I think it is ok to merge as it is. The Views can be moved to their own headers in case are needed in other places.

  • You did try to use a single function to avoid the duplication of the code inside the Pbc.cpp source? Usually transforming these constants into template parameters, so that you write the code with if's that are resolved at runtime, works. Otherwise I can try to do it after merge

I tried to do a Pbc::calculateGeneric hoping that being in the same object would be inlined both in Pcc::apply and in Pbc::distance, but it didn't performed well, I tried only with gcc9.4. I think there is something that get optimized very well in the expression Vector s=matmul(Vector{dlist[k][0],dlist[k][1],dlist[k][2]},invReduced); that I didn't manage to grasp and make work for Pbc::calculateGeneric.

I suspect that is that int*nshifts argument, but I didn't and I should measure it to be 100% certain of it.

  • Given the quite faster results using the vectorized version I was wondering if it's worth going to expensive CVs (like coordination) and modify the source code so that:

    • we preallocate a buffer to store a bunch distances (we have to be careful with openmp though

    • we use it to store the differences and apply Pbcs on the buffer

    • then we use it to compute the rest of the function Before trying it might be a good idea to check what's the relative weight of Pbcs in coordination (with a non orthorhombic cell)

It may be worth a try. I think I have to retrieve again the flamegraphs.

  • I am still scared by the possibility to change the roundoff at runtime. Can you write a test that shows how this would fail (I mean: change the setting at runtime with <cfenv> and show that you get incorrect results).

I ~have made this pedantic example~ modified the example from cppreference when I tripped in the runtime rounding changing possibility rabbit hole.

GiovanniBussi commented 7 months ago

@Iximiel I checked the issue about rounding. The problem is with std::nearbyint(). We are using int(), which seems unaffected by std::fesetround.
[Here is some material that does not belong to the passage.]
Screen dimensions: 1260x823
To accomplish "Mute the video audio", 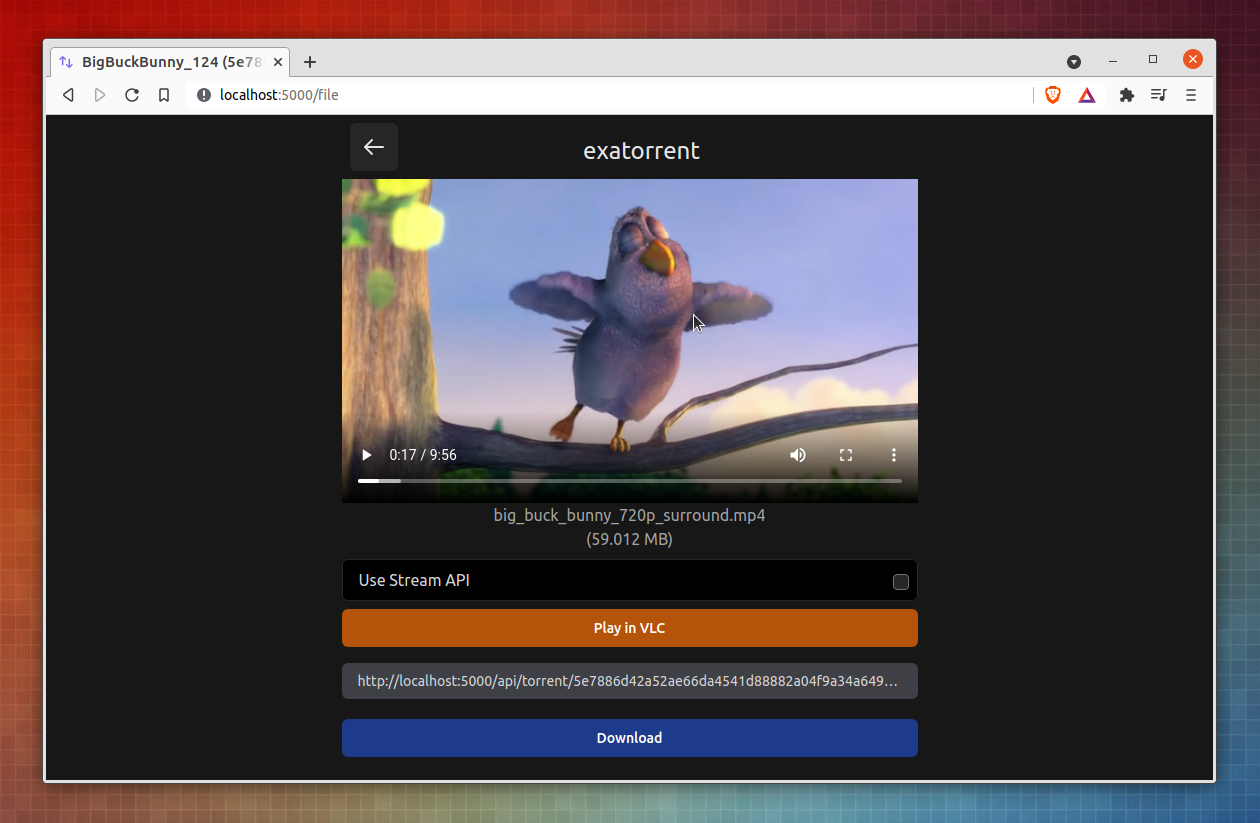I will pyautogui.click(x=797, y=455).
See https://wandbox.org/permlink/vGmUXk2wa1tI4YKa

carlocamilloni commented 7 months ago

@GiovanniBussi @Iximiel after this merge plumed does not compile anymore on my mac also after reconfiguring it Pbc.cpp:202:37: error: no viable conversion from 'const gch::small_vector<Vector, 27>' (aka 'const small_vector<VectorGeneric<3>, 27>') to 'const std::vector' (aka 'const vector<VectorGeneric<3>>') const std::vector & myshifts(shifts[(s[0]>0?1:0)][(s[1]>0?1:0)][(s[2]>0?1:0)]);

carlocamilloni commented 7 months ago

ok I see you @GiovanniBussi you just fixed it ;-)

GiovanniBussi commented 7 months ago

@Iximiel can you have a look at branch optimize-pbc?

What I did is:

This last change makes the implementation of apply even faster. The performance of distance should be unchanged wrt master.

Maybe you can check it on your test as well

Iximiel commented 7 months ago

@GiovanniBussi I tried to run it and I get a sigsegv at the very end of the execution (valgrind suspects an invalid free). But that happen after the bechmark data is collected:

what: 10(ns) 100(ns) 1000(ns) 10000(ns)
master[ortho]: 504308 3200724 30097406 295965221
optimize-pbc[ortho]: 518536 3260674 30622721 303423997
master[generic]: 1231679 11304539 101428943 1005759963
optimize-pbc[generic]: 939713 7325162 71680727 707344598

image

I find strange that the ortho calculation now is slightly slower, because that has not been touched

GiovanniBussi commented 7 months ago

@Iximiel mm does it mean that with your compiler this optimization is useless? Performance looks very similar to what you posted at the beginning of this thread.